When electric vehicles (EVs) first became available, industry observers coined the term “range anxiety”. It described motorists’ fear of their battery charge running out before they could complete their journey. 

    "Charge anxiety” is a newer perceived problem with EVs. Another major concern is that there will not be  enough charging stations along your route, or that they will not function properly, potentially leaving you stranded.


    Government and industry are addressing both of these issues head on. The UK’s network of charging  stations is steadily expanding as more emphasis is placed on EVs ahead of the 2035 ban on the sale of new petrol and diesel vehicles. More money is also being invested in charging infrastructure, which should alleviate some of the residual charge anxiety among drivers.


    Meanwhile, car manufacturers are firmly focused on range anxiety. They are working together to come up with new ways to charge batteries, such as installing auxiliary power and heating vehicle surfaces while travelling. According to research, this is effective at lowering overall power consumption. Meanwhile, car manufacturer Nio highlights its Power Swap battery swap stations, which allow drivers to exchange a depleted battery for a fully charged one in less than five minutes.

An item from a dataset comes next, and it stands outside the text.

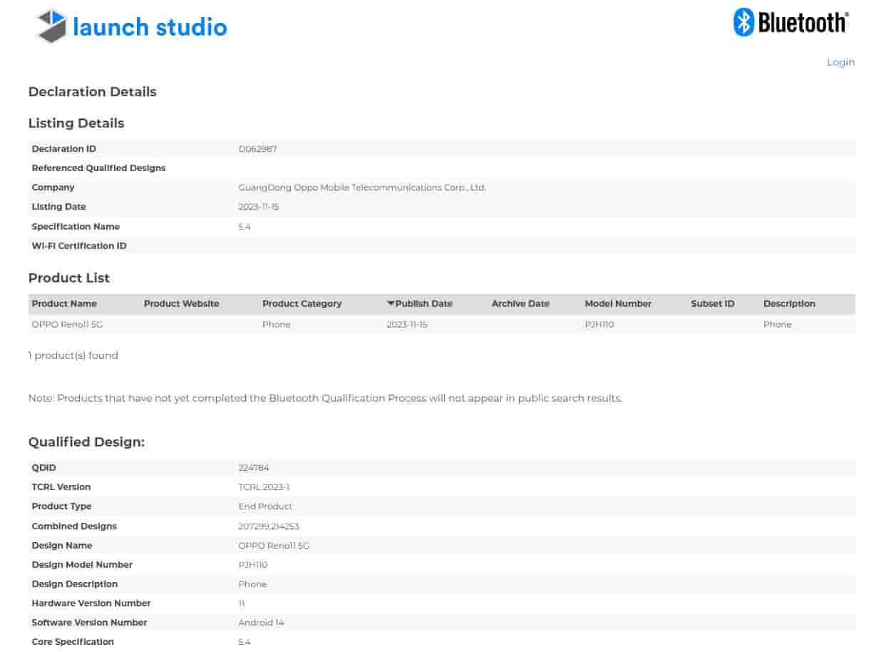Click the Android 14 software version value
This screenshot has width=884, height=652.
point(261,622)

    As a result of these developments, the first and second types of EV anxiety are gradually diminishing and should eventually disappear. The spotlight is now on a third issue that affects both private motorists and fleet managers: “Efficiency anxiety.”

    Miles per KWH is the new MPG!

    Building efficiency across operations is a business imperative, boosting the bottom line and providing employees with ways to do their jobs more cost-effectively. Fleet managers play a critical role in determining the most efficient routes for drivers to take. As the EV fleet share grows, it is critical to understand the efficiency of various vehicles.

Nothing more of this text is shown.